Revised Regulation 1.35(a) requires that registrants holding SEF memberships "keep full, complete, and systematic records … of all transactions relating to its business of dealing in commodity interests[;]" however, the rule also states that:
[I]ncluded among the records required to be kept ... are all oral and written communications provided or received concerning quotes, solicitations, bids, offers, instructions, trading, and prices that lead to the execution of a transaction in a commodity interest and related cash or forward transactions, whether communicated by telephone, voicemail, facsimile, instant messaging, chat rooms, electronic mail, mobile device, or other digital or electronic media. [Emphasis added.]
In the revised Regulation 1.35(a), the CFTC included an exclusion to the oral recordkeeping requirements for CPOs, but notably not for CTAs. Absent no-action relief, private fund managers (and others) that are registered CTAs[2] and that are members of SEFs would have had to implement systems to capture and classify voice communications related to all their commodity interest trading (and not limited to the trading done on a SEF).[3] Covered CTAs deemed this obligation to be onerous, unnecessary and potentially counterproductive and with this delay the CTFC will be examining those concerns more closely.
As noted above, this relief is time-limited and is effective through May 1, 2014.
Authored by Craig Stein, Brian T. Daly and Jacob Preiserowicz.
If you have any questions concerning this Alert, please contact your attorney at Schulte Roth & Zabel or one of the authors.
[1] While “asset manager” is not a registration category or defined term under the Commodity Exchange Act or the regulations promulgated pursuant thereto, the CFTC accepted this definition provided by the two trade associations: “any person in the business of providing investment advice or advice regarding the value of securities or commodity interests for compensation and includes persons registered with the Securities and Exchange Commission or any U.S. state as an investment adviser under the Investment Advisers Act of 1940, any person registered with the Commission as a commodity trading advisor or commodity pool operator, any person regulated by a foreign regulatory authority as an investment adviser and any person operating pursuant to an exemption or exclusion from registration with or regulation by any such regulators.”
[2] Fund managers registered as CPOs would likely fall within the exemption in the current text; others are registered as CPOs and CTAs and could have elected, assuming that they could still satisfy one or more of the CTA exemptions (e.g., the fifteen-or-fewer-clients exemption in 4.14(a)(10)), to deregister as CTAs and therefore avoid being covered by this aspect of the recordkeeping obligation. For managers that trade in commodity interests and have a large number of clients, however, this relief is likely to be particularly well-received.
[3] New Rule 1.35(a) otherwise went into effect on Dec. 21 with respect to other CFTC registrants who are not CTAs and are covered by the rule.

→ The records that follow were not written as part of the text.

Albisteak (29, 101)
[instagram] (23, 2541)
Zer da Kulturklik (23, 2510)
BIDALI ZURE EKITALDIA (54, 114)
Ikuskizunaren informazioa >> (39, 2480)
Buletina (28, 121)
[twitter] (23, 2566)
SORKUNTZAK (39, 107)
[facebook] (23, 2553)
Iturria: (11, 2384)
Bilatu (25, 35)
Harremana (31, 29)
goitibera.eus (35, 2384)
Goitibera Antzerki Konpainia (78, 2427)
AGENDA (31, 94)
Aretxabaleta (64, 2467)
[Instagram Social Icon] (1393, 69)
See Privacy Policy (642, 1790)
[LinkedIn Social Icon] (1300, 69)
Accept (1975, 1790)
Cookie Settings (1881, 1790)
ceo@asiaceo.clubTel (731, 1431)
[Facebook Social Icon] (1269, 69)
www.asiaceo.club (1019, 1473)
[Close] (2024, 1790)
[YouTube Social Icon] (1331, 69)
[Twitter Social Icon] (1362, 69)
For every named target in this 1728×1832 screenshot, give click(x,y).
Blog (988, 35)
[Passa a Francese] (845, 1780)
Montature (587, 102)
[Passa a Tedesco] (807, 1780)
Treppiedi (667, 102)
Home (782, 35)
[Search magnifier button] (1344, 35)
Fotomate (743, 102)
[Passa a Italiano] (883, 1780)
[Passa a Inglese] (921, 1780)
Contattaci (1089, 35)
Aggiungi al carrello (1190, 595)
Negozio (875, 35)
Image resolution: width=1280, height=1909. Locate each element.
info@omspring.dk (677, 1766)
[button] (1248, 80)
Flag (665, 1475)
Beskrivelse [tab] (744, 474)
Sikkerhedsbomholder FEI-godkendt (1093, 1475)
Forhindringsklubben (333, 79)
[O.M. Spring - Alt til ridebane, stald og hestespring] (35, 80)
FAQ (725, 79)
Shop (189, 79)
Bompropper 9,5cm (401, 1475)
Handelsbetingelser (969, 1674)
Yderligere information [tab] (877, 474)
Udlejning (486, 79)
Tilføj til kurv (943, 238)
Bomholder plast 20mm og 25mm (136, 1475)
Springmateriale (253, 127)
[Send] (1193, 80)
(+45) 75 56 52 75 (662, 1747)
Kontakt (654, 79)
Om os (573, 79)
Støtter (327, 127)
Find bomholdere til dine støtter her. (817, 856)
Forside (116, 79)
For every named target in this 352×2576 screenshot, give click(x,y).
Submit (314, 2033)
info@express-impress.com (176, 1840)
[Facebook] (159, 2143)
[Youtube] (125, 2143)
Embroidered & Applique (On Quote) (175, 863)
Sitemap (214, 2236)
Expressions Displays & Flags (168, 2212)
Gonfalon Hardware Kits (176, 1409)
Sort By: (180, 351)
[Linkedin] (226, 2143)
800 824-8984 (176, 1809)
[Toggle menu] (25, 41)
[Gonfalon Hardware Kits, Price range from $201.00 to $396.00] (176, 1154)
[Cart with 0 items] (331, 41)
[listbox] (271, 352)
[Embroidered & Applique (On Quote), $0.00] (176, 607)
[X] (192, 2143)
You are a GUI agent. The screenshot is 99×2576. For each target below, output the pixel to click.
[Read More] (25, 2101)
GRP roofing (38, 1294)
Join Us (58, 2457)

This information has been prepared by Schulte Roth & Zabel LLP (“SRZ”) for general informational purposes only. It does not constitute legal advice, and is presented without any representation or warranty as to its accuracy, completeness or timeliness. Transmission or receipt of this information does not create an attorney-client relationship with SRZ. Electronic mail or other communications with SRZ cannot be guaranteed to be confidential and will not (without SRZ agreement) create an attorney-client relationship with SRZ. Parties seeking advice should consult with legal counsel familiar with their particular circumstances. The contents of these materials may constitute attorney advertising under the regulations of various jurisdictions.